▶ [Lesetext]:
┌────────

Sportdirektor Siegfried Dietrich von Eintracht Frankfurt
interview

Frankfurt-Sportdirektor und DFB-Funktionär Dietrich - "Deutschland muss sich nicht verstecken"

Stand: 07.07.2022 09:05 Uhr

Siegfried Dietrich verfolgt die EM als Sportdirektor Frauenfußball von Eintracht Frankfurt und Vorsitzender des DFB-Ausschusses Frauen-Bundesligen aus zwei Perspektiven. Ein gutes Abschneiden der Nationalmannschaft für beide sehr wichtig - und der 65-Jährige ist optimistisch, dass es sogar mit dem Titel klappen könnte.

Herr Dietrich, im EM-Kader stehen fünf Spielerinnen, die in der vergangenen Saison mit Frankfurt für Furore gesorgt haben: Was bedeutet Ihnen das?

Siegfried Dietrich: Wenn wir alle Nationen zusammennehmen, stellt die Eintracht sogar zwölf EM-Spielerinnen. Das macht uns als Adler-Familie total stolz und freut uns sehr für die Spielerinnen. Es gab Zeiten, da hatten wir alleine mit dem FFC zehn Spielerinnen in der DFB-Auswahl abgestellt. Aber damals gab es auch weniger Vereine, die Nationalspielerinnen gestellt haben. Dass jetzt fünf Spielerinnen für Deutschland dabei sind, verstärkt unsere Vorfreude auf das Turnier immens.

In Merle Frohms verlässt die deutsche Nummer eins die Eintracht Richtung Wolfsburg. Zuletzt hat sich mit Sara Doorsoun aber auch eine Nationalspielerin für den umgekehrten Weg entschieden. Laut Tabelle ist Frankfurt die Nummer drei im deutschen Frauenfußball. Wie groß ist der Abstand zum VfL und dem FC Bayern?

Dietrich: Wolfsburg und Bayern haben einen gewachsenen Vorsprung. Wir haben in den direkten Duellen in der vergangenen Saison schon sehr gut mitgehalten und im Heimspiel gegen Bayern gewonnen. Und wir haben zumindest dabei mitgeholfen, dass es bis zum Schluss Spannung im Kampf um den dritten Champions-League-Platz gab. Ganz nach oben fehlt uns noch die Konstanz und die finale Qualität. Aber unser Ziel ist es natürlich, den Abstand kleiner werden zu lassen.

└────────

▶ [Daten zu Elementen und Textpositionen]:
┌────────

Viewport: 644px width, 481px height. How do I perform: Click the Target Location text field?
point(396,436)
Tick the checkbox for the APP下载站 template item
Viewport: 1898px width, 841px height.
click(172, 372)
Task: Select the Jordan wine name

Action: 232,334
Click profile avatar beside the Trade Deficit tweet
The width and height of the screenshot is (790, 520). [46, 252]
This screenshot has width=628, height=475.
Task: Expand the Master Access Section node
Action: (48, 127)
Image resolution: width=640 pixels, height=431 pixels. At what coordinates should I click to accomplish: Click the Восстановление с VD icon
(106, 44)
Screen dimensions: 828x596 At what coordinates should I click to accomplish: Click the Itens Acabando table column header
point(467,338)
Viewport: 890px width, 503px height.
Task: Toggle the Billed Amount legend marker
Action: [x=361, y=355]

└────────
┌────────

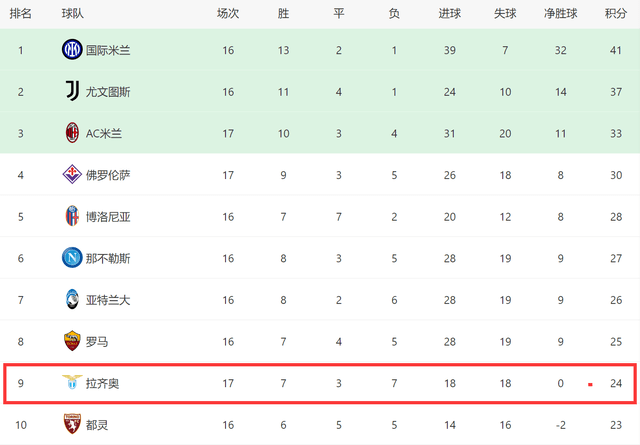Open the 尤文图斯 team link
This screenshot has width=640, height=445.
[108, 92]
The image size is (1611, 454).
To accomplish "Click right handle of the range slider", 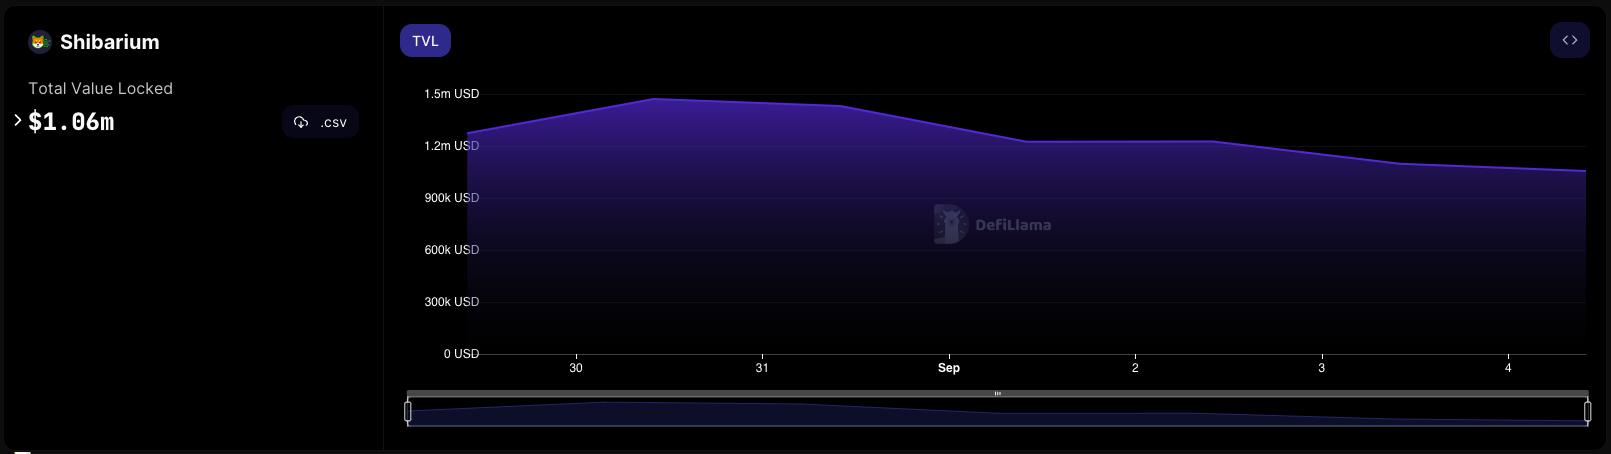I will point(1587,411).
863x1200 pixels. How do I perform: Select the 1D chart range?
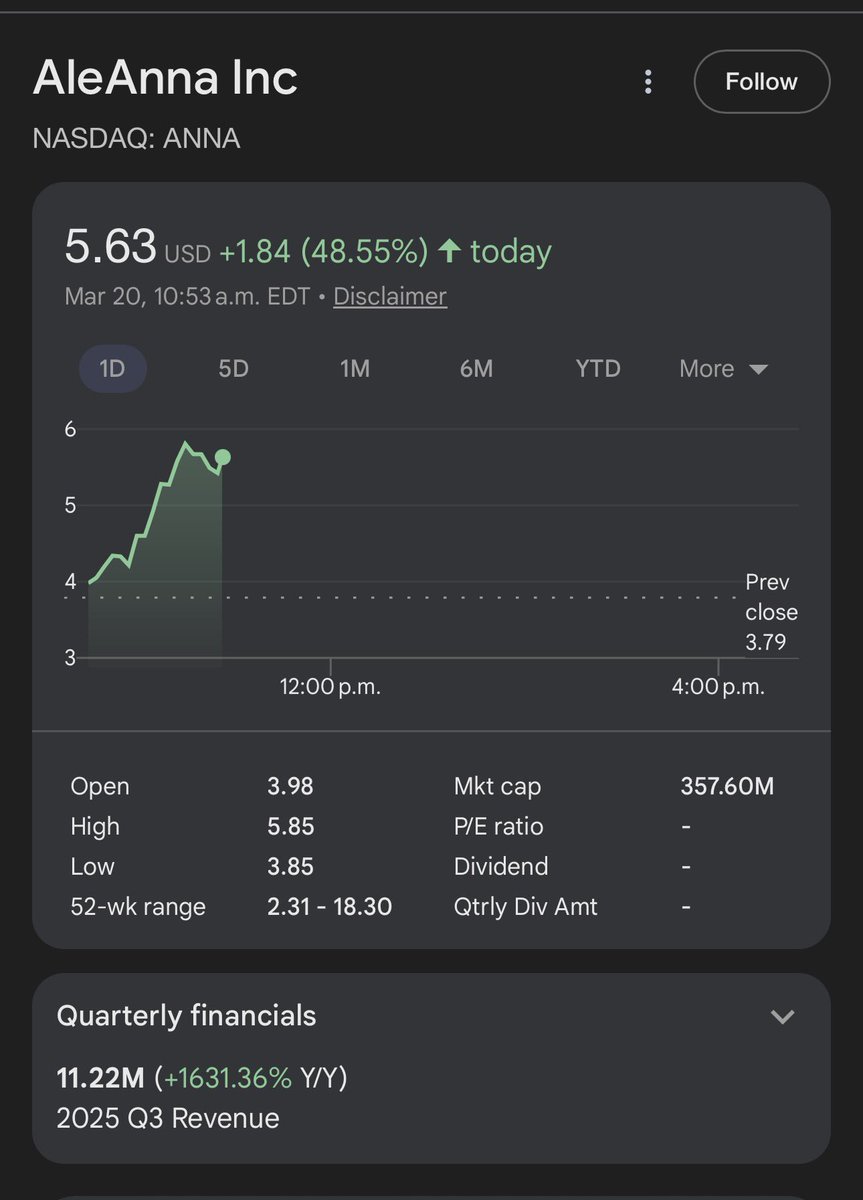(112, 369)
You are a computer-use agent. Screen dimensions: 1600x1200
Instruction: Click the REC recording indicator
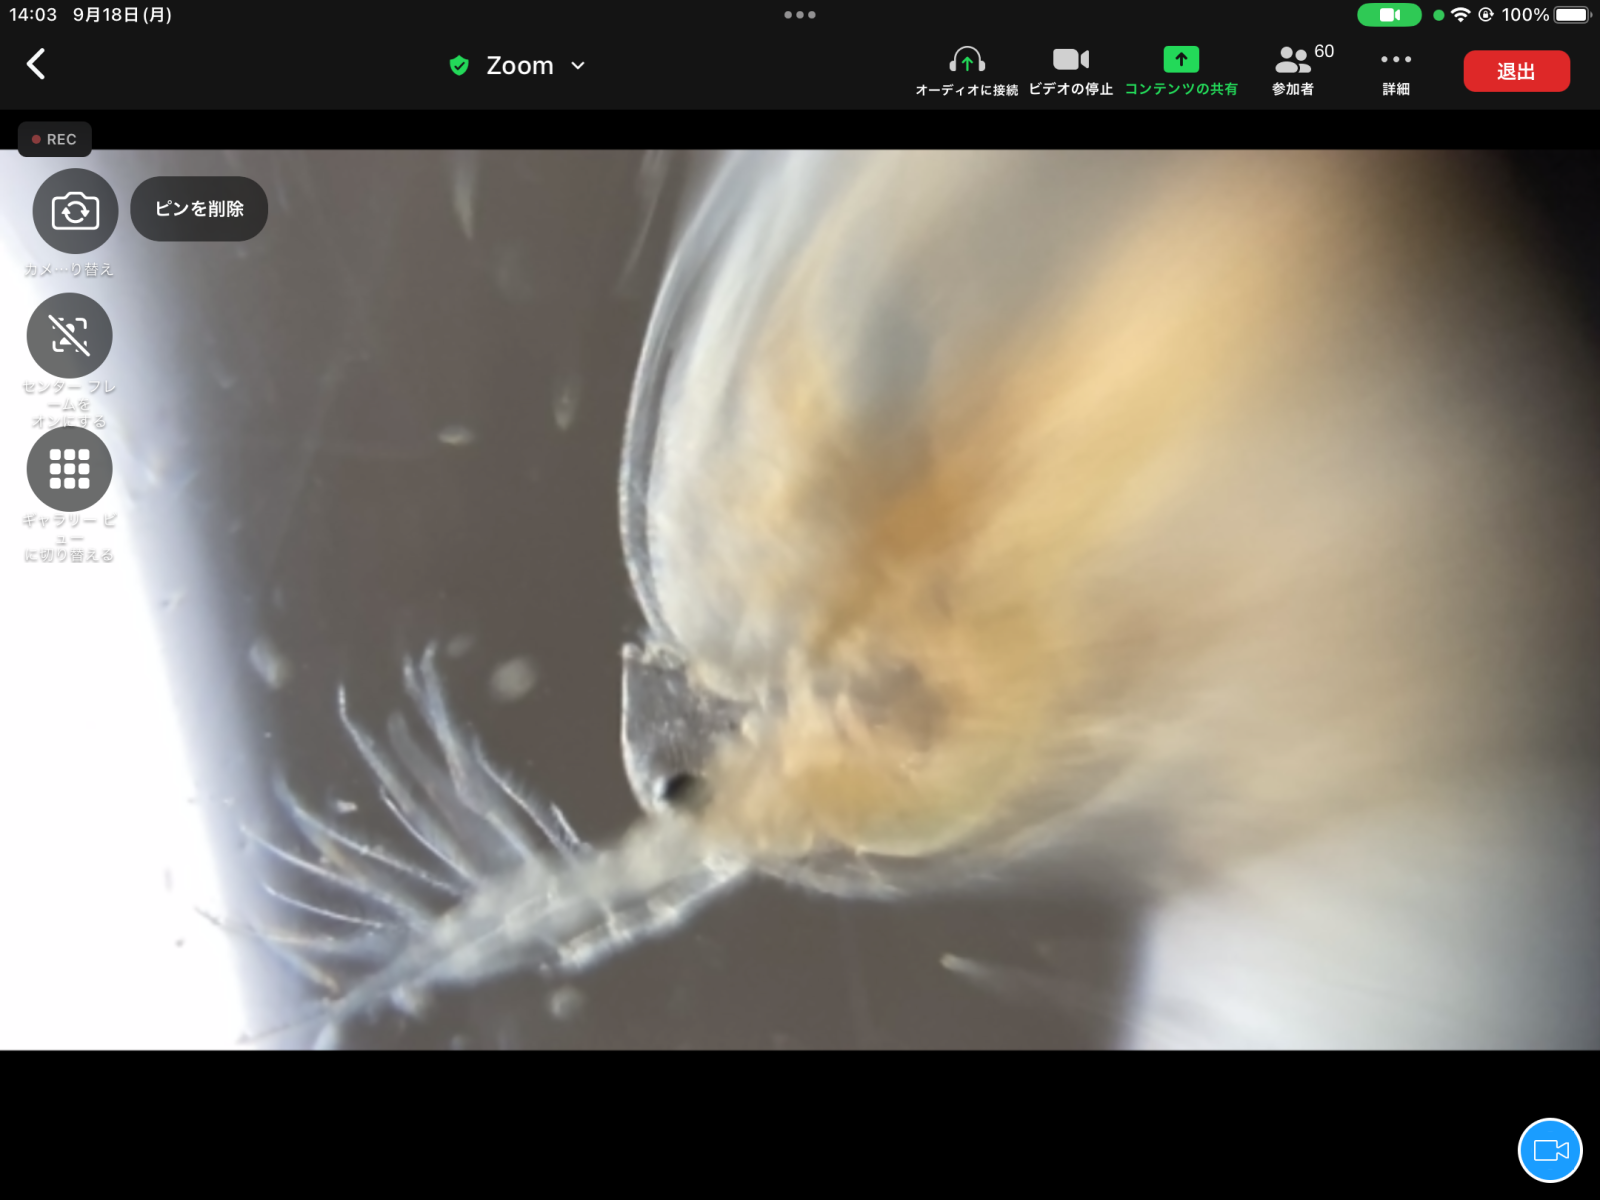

└────────

▶ [Aufgaben]:
1. Treffen die folgenden Aussagen laut dem Interview mit Siegfried Dietrich zu? Antworten Sie jeweils mit Ja oder Nein und zitieren Sie die entscheidenden Worte des Interviews wörtlich.
(a) Siegfried Dietrich ist 65 Jahre alt.
(b) Merle Frohms wechselt von Wolfsburg zur Eintracht.
(c) Frankfurt hat in der vergangenen Saison das Heimspiel gegen Bayern gewonnen.
2. Was sagt das Interview mit Siegfried Dietrich zu diesen Fragen?
(a) Wie viele EM-Spielerinnen stellt die Eintracht, wenn man alle Nationen zusammennimmt?
(b) Wie viele Spielerinnen hatte der FFC zu früheren Zeiten allein in der DFB-Auswahl abgestellt?
(c) Welche Position nimmt Frankfurt laut Tabelle im deutschen Frauenfußball ein?
3. Führen Sie das Interview mit Siegfried Dietrich im Anschluss an seine letzte Antwort weiter.

▶ [Lösungen je Aufgabe]:
1.
(a) Ja: „der 65-Jährige ist optimistisch“
(b) Nein: „In Merle Frohms verlässt die deutsche Nummer eins die Eintracht Richtung Wolfsburg.“
(c) Ja: „im Heimspiel gegen Bayern gewonnen“

2.
(a) Zwölf.
(b) Zehn.
(c) Die Nummer drei.

3.
Die Fusion zwischen FFC und Eintracht Frankfurt ist zwei Jahre her: Was hat sich seitdem verändert?

Dietrich: Sehr viel! Die Grundlage ist die tolle Zusammenarbeit im Club und die maximale Unterstützung vom Vorstand. Es gibt drei Säulen. Erstens: die sportliche Entwicklung. Die Kurve zeigt kontinuierlich nach oben. Zweitens: die Infrastruktur. Wir sind auf allen Ebenen professioneller geworden. In der Sommervorbereitung, aber auch im Saisonendspurt konnten wir auf dem Gelände der Männer trainieren. Nun wird unser Stadion, das immerhin 5.800 Fans Platz bietet, weiter umgebaut - dazu das Trainingsgelände. Auch die Stadt ist hier sehr engagiert. Drittens: die Aufmerksamkeit, die wir bekommen. Mit 1.500 Fans hatten wir den besten Schnitt aller Clubs. Die 4.520 Zuschauer am letzten Spieltag bedeuten Ligarekord in dieser Saison.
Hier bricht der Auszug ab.